The Washington Post April 2003
The women arriving just now... stretching their hamstrings until, at 11:30, a voluptuous woman arrives in a cloud of exotic costumery. The woman's name is Sunyatta Amen. She is a naturopathic physician and specialist in unconventional solutions to infertility. In her practice, Amen addresses unwanted childlessness by helping patients change their diet, urging them to forsake fatty foods in favor of raw vegetables and aromatic spices and pregnancy tea, the idea being to "put the best possible seed in the best possible soil." She also encourages them to engage in abdominal exercise designed to transform, unblock, and generally stir and vivify the internal organs.

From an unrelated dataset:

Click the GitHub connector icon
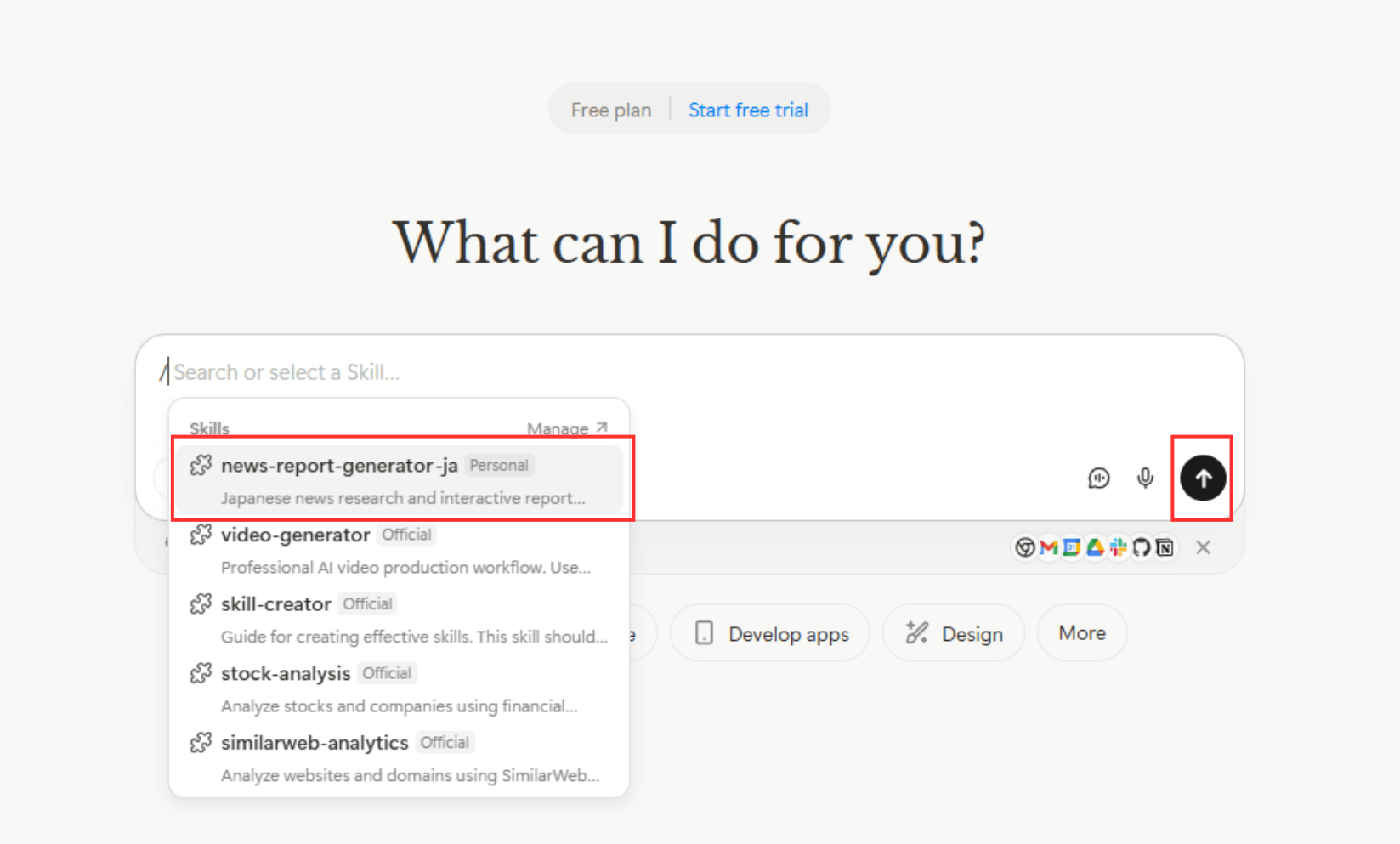Viewport: 1400px width, 844px height. click(x=1142, y=547)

Which is to say, Sunyatta Amen teaches women who want babies, and are having trouble making them, to belly-dance.
To that end, Amen pops in a CD and assumes a position in the center of the room, cheerful, resplendent, wearing a coin-encrusted skirt-and-bra ensemble. She herself is 6 months pregnant, something that cannot help but motivate her students, most of whom have heard about her class from friends or relatives. "Let's do some stomach work, since the stomach is what holds it all together!" she tells the women, who are still arriving, 40, 50 women now, casting off their coats, forming a big circle around the room. She instructs them to think of their bellies as divided into two sections: one just below the rib cage, and one from the "navel down to the land of milk and honey." She encourages them to practice rolling their stomachs from one section to the other, and back again.
"What if you've only got one big section?" calls out one woman, and everyone laughs.

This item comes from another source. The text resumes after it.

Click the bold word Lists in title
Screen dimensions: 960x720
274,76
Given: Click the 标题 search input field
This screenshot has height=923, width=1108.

The specific condition this two-hour class is designed to ease is uterine fibroids, a troublesome kind of tumor. Though they are not cancerous, fibroids cause pain, heavy bleeding and often -- because their growth obstructs reproductive passages -- chronic infertility. Amen figures that 90 percent of the women in her class suffer from fibroids. Some are older women who developed them after having children, but many are younger women who are worried about their fertility or are having problems conceiving. Of these, some have jobs and health insurance, but others make low salaries, or have no health insurance, or are unemployed. They are in no position to pay for the expensive medical fertility treatments available to more affluent or better-insured Americans, though their desire for a child is no less intense. For these women, belly-dancing is fertility treatment, the only treatment within reach.

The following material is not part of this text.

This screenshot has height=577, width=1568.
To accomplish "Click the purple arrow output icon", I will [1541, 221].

The women are following Amen's gyrations, bending and shaking, arching and circling, trying to get the blood flowing through their abdomens, with the hope that this will shrink the fibroids or cause them to change positions.
"Come on!" Amen calls, reminding them that in the past year, three members of the class have gotten pregnant. "Let's get those hormones flowing!"
"Infertility is just treated cavalierly. People think: You're breeders anyway. They think: You already have too many children," Amen reflects afterward, summarizing a persistent myth about lower-income communities. The myth is that the less money a person has, the more babies a person has: that the poor are unstoppably fertile, popping out baby after baby that they cannot afford to clothe or educate or feed. The flip side of the myth is that only the rich have trouble conceiving. In the modern American version of that myth, infertility is the affliction (some would say, the comeuppance) of ambitious, upper-income working women who have delayed childbearing until their thirties and forties. The curse of the female litigator, the high-powered woman broker.